Além da retirada da fístula, também foi preciso realizar um procedimento de levantamento gástrico para que todo o trânsito intestinal pudesse ser reconstruído. A bem-sucedida cirurgia possibilitou um novo recomeço para Nico e a família.
— O dia que eu vim de lá (do Uruguai), deixei meus outros filhos e não sabia sinceramente se ia voltar com ele. E agora a gente vai voltar, e ele vai poder ter uma vida como qualquer outra criança, vai poder viver todas as experiências que ele não pôde ter até agora. Parece um sonho ainda —, contou emocionada Márcia Fagundez Bordenave, a mãe, que é casada com um brasileiro, o que permitiu que Nicolas pudesse ter direito ao tratamento pelo Sistema Único de Saúde (SUS) no Brasil.

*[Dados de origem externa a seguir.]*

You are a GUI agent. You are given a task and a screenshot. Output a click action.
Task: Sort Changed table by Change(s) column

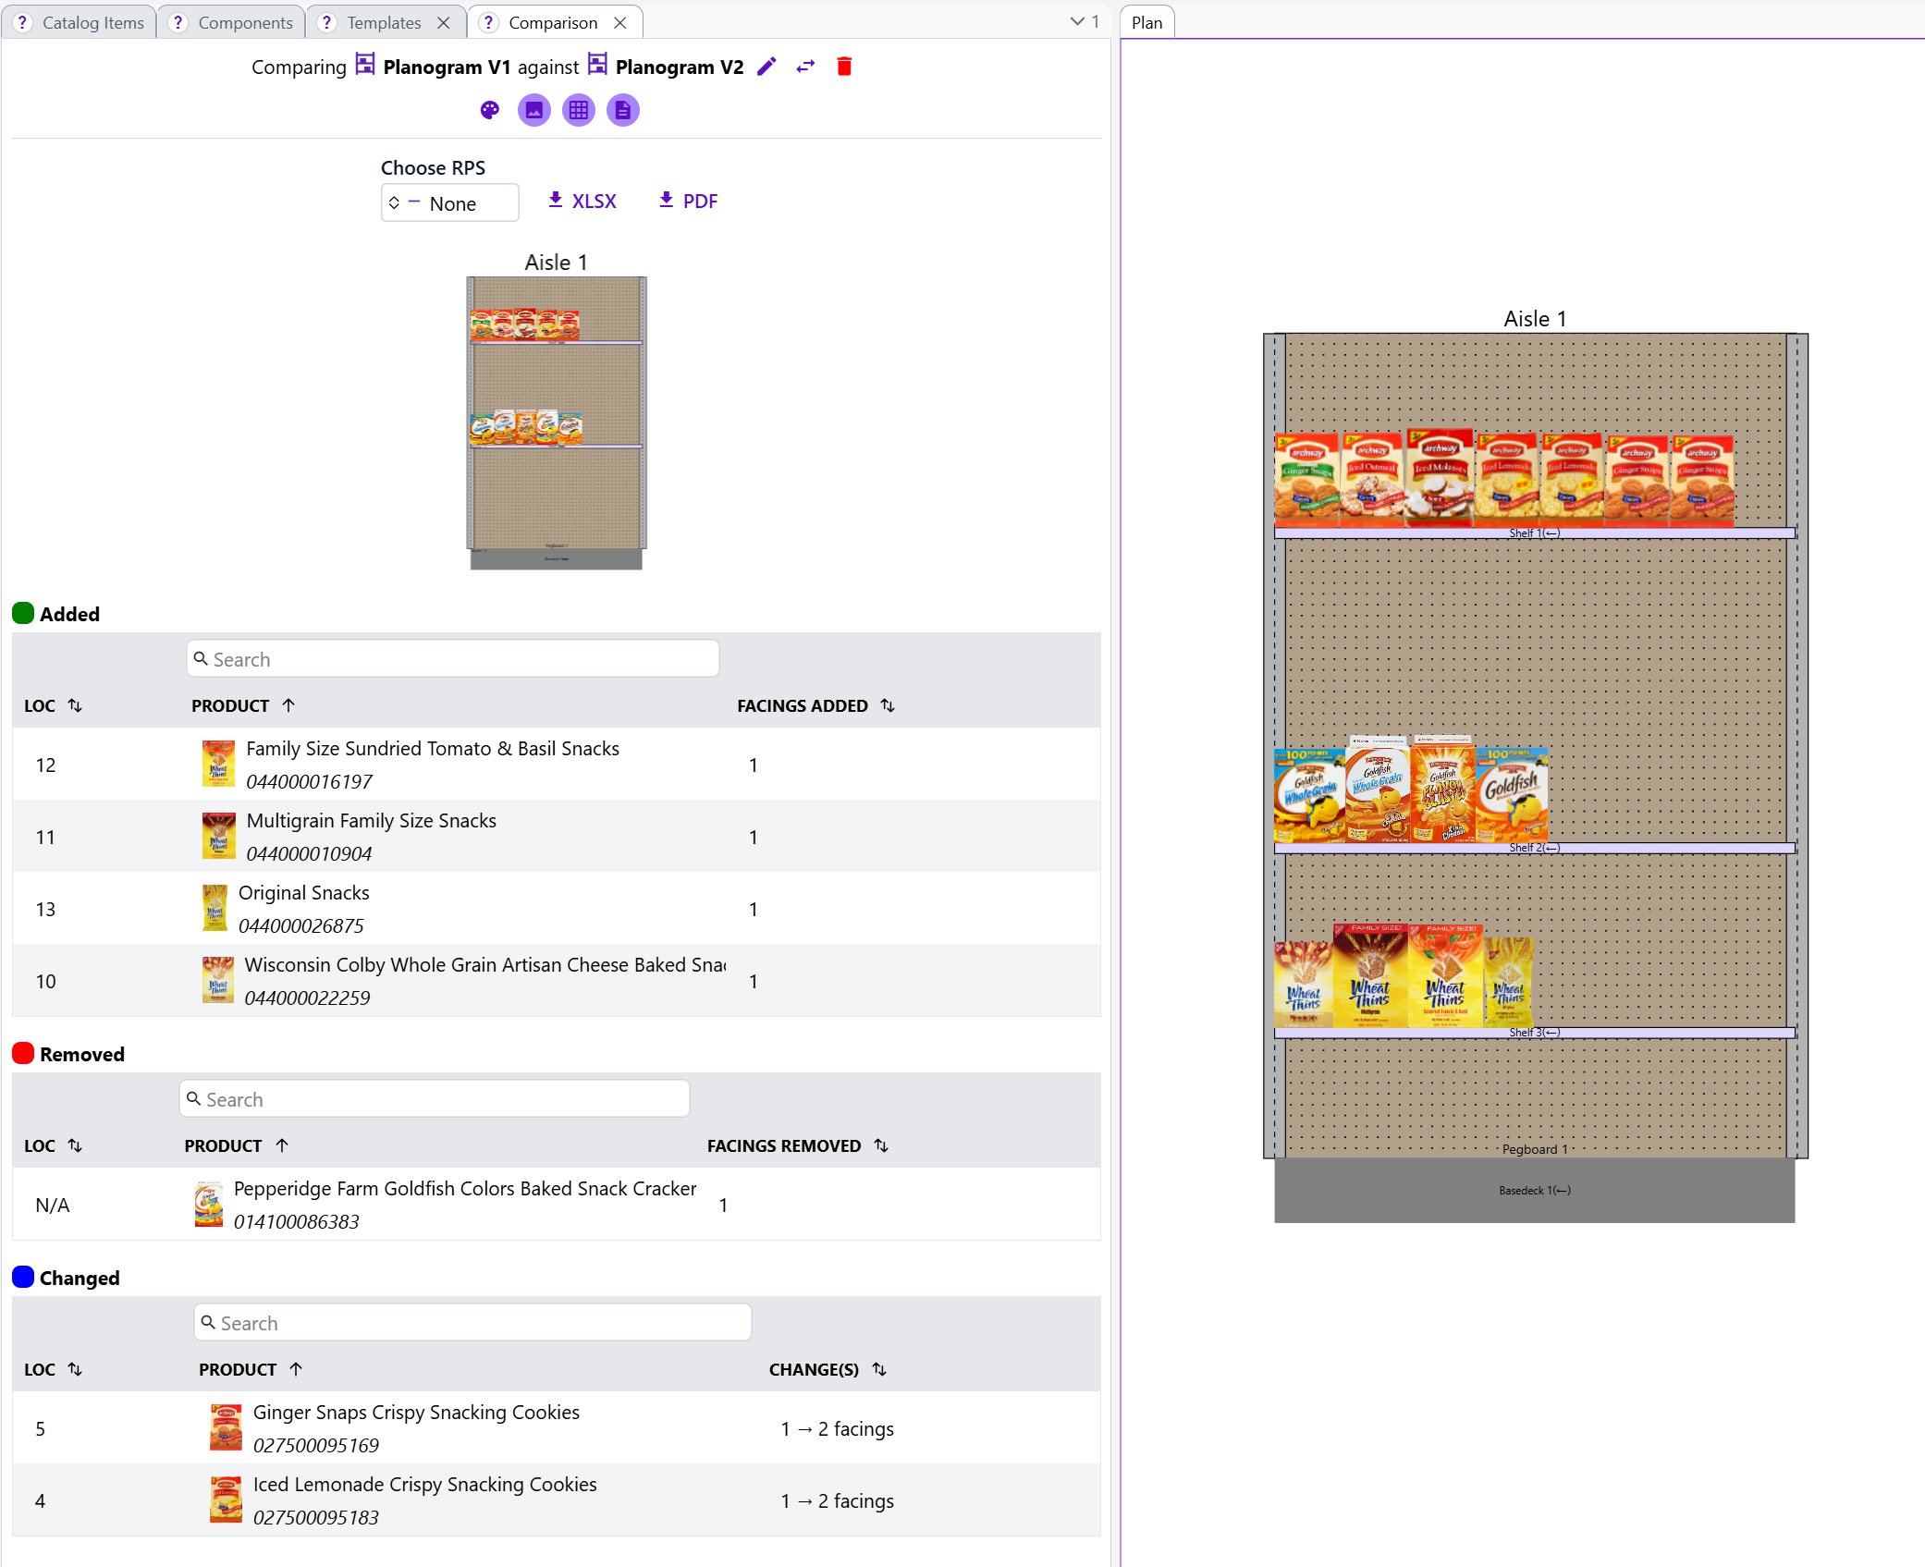[x=879, y=1369]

Na manhã de uma sexta-feira, duas semanas após a cirurgia, Nico esperava ansioso pela visita do doutor Deyl. Alguns dias antes, o médico havia perguntado o que o pequeno mais gostaria de comer, caso os exames permitissem. E a resposta já estava na ponta da língua: um alfajor de chocolate.
Como contou a mãe, foram nove anos esperando para sentir o sabor daquele que é um dos mais tradicionais doces uruguaios.
—Nico sempre recebeu o doutor com um abraço, mas naquele dia foi ainda mais especial. Ele já chegou desembrulhando um pacotinho, entregou pro Nico e na hora pude ver o brilho no olho do meu filho.
A mãe confessa que, embora soubesse da importância daquele momento, ainda estava com medo, fruto de um sentimento nutrido pelas experiências anteriores, que sempre colocaram a vida do filho em risco. Segundo Márcia, a primeira mordida foi tímida, cheia de receio, mas não demorou muito para Nico devorar o alfajor todo. A mãe não conteve as lágrimas, assim como a equipe que acompanhou a realização do sonho do garoto uruguaio.
Sentir o sabor do alfajor foi a primeira de uma série de novas possibilidades para Nico. Experiências essas que passam despercebidas no cotidiano de quem sempre soube o que é o sabor de uma simples fruta ou de qualquer outro alimento, especialmente de um delicioso e cobiçado alfajor.